Beyond Accuracy: Introducing a Symbolic-Mechanistic Approach to Interpretable Evaluation
Summary: arXiv:2603.23517v1 Announce Type: cross
Abstract: Accuracy-based evaluation cannot reliably distinguish genuine generalization from shortcuts like memorization, leakage, or brittle heuristics, especially in small-data regimes. In this position paper, we argue for mechanism-aware evaluation that combines task-relevant symbolic rules with mechanistic interpretability, yielding algorithmic pass/fail scores that show exactly where models generalize versus exploit patterns. We demonstrate this on NL-to-SQL by training two identical architectures under different conditions: one without schema information (forcing memorization), one with schema (enabling grounding).
Standard evaluation shows the memorization model achieves 94% field-name accuracy on unseen data, falsely suggesting competence. Our symbolic-mechanistic evaluation reveals this model violates core schema generalization rules, a failure invisible to accuracy metrics.
The Limitations of Accuracy-Based Evaluation
In the field of artificial intelligence, traditional methods of evaluation have focused heavily on accuracy metrics.

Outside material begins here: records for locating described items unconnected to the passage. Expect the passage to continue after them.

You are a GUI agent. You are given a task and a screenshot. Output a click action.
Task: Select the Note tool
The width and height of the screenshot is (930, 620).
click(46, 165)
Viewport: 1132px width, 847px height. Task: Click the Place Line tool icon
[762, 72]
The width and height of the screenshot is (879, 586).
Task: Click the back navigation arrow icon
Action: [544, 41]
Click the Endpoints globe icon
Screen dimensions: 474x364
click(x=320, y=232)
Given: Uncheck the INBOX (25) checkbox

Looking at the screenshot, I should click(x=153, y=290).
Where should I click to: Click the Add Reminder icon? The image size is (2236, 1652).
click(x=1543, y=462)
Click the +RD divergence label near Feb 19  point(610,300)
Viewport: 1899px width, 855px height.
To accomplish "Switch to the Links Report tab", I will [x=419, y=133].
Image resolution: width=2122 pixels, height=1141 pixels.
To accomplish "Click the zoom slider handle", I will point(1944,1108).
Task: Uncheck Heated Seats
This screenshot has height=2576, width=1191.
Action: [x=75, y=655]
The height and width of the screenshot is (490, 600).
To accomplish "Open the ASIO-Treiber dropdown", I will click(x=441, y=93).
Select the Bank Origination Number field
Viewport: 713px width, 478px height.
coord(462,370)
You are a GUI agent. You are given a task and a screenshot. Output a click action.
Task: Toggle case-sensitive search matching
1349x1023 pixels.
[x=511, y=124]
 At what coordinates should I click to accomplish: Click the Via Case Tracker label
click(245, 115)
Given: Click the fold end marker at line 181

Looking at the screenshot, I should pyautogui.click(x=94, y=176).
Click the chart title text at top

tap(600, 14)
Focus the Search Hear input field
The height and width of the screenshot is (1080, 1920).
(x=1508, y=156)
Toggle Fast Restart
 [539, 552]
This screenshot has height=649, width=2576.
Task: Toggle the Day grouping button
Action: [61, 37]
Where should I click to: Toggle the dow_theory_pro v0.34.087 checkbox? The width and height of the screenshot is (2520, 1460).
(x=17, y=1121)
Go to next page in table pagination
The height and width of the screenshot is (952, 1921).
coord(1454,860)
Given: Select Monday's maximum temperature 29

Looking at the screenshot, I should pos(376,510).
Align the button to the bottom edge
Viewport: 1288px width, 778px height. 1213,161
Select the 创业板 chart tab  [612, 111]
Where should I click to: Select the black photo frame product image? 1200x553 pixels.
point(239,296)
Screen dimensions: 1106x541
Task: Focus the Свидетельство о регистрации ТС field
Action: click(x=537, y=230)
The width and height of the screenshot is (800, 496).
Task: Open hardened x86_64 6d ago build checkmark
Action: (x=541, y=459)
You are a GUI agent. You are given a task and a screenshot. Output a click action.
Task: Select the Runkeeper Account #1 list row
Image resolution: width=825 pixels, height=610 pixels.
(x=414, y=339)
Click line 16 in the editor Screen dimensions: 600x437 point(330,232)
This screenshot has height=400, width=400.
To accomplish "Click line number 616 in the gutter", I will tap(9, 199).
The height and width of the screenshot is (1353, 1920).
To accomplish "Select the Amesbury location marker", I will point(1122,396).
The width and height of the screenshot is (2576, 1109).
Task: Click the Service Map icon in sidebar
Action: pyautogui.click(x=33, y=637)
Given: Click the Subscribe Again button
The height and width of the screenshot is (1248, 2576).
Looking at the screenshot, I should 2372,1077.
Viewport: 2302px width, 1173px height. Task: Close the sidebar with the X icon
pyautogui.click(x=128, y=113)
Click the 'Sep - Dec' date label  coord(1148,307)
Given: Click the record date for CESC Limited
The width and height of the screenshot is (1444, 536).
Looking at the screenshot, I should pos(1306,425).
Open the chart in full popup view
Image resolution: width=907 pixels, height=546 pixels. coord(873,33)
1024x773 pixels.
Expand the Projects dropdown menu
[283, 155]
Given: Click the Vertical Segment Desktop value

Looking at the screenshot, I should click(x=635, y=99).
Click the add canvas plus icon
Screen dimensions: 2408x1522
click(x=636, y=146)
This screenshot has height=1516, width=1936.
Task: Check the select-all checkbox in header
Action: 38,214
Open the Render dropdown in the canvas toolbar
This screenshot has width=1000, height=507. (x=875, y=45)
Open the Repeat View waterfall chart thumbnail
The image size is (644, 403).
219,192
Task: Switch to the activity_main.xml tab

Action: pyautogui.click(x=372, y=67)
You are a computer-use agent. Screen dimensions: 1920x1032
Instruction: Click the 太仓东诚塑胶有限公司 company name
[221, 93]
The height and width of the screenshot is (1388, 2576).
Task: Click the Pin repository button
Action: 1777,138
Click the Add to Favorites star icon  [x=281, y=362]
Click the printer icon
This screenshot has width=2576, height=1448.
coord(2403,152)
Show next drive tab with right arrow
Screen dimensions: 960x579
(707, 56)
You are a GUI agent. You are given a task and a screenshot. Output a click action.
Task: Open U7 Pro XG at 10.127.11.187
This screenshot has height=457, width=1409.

However, this approach is fundamentally flawed for several reasons:
- Memorization Over Generalization: Models may achieve high accuracy by memorizing training data rather than learning to generalize from it.
- Data Leakage: Models could perform well due to unintentional leakage of information from training to test sets, skewing results.
- Brittle Heuristics: Models may rely on shortcuts or patterns that do not hold true in broader contexts, leading to poor performance in real-world applications.
A Symbolic-Mechanistic Approach
To address these shortcomings, we propose a symbolic-mechanistic evaluation framework that integrates symbolic rules with mechanistic interpretability. This approach offers several advantages:
- Clear Pass/Fail Scores: Models are evaluated based on specific criteria that indicate whether they truly generalize or merely exploit patterns.
- Transparency: The evaluation process reveals the inner workings of the model, making it easier to understand where the model’s strengths and weaknesses lie.
- Applicability to Small Data Sets: This method is particularly effective in scenarios with limited data, where traditional accuracy metrics are less reliable.
Case Study: NL-to-SQL
We applied our symbolic-mechanistic evaluation framework to the NL-to-SQL task, training two identical architectures under different conditions:
- Without Schema Information: This setup forced the model to rely on memorization tactics, leading to misleadingly high accuracy scores.
- With Schema Information: This configuration allowed the model to ground its understanding in the underlying schema, promoting genuine generalization.
While the memorization model reported a striking 94% field-name accuracy on unseen data, our symbolic-mechanistic evaluation uncovered significant violations of core schema generalization rules. This discrepancy highlights the critical need for more nuanced evaluation methods in AI development.
Conclusion
As artificial intelligence continues to evolve, it is essential to adopt evaluation methods that go beyond traditional accuracy metrics. By embracing a symbolic-mechanistic approach, researchers and practitioners can achieve a deeper understanding of model performance and ensure that AI systems are genuinely proficient rather than deceptively accurate.